EXERCISE: Beginning with the line where "Task: Click into the Google search box" appears, set down each line exactly until the records below end, and omit the pictures.

*** INPUT MATERIAL Section Begins ***

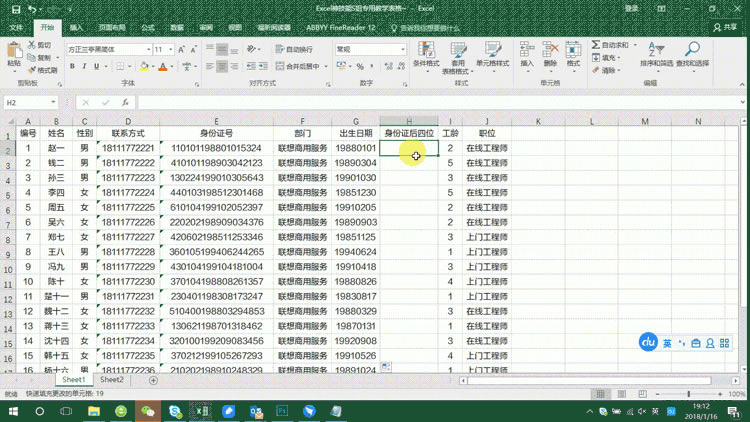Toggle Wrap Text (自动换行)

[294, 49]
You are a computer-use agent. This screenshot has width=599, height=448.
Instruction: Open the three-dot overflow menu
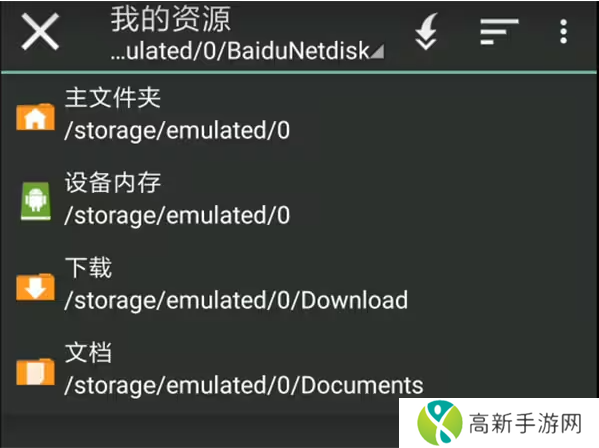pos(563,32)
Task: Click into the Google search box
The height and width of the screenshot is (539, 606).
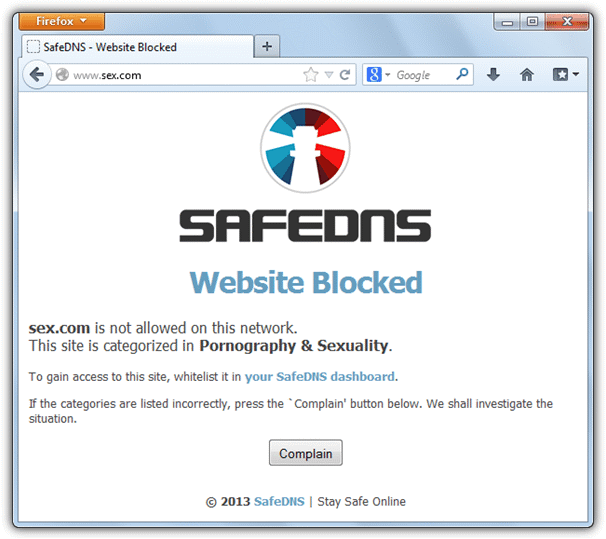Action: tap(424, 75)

*** INPUT MATERIAL Section Ends ***

EXERCISE OUTPUT:
Task: Click into the Google search box
The height and width of the screenshot is (539, 606).
Action: tap(424, 75)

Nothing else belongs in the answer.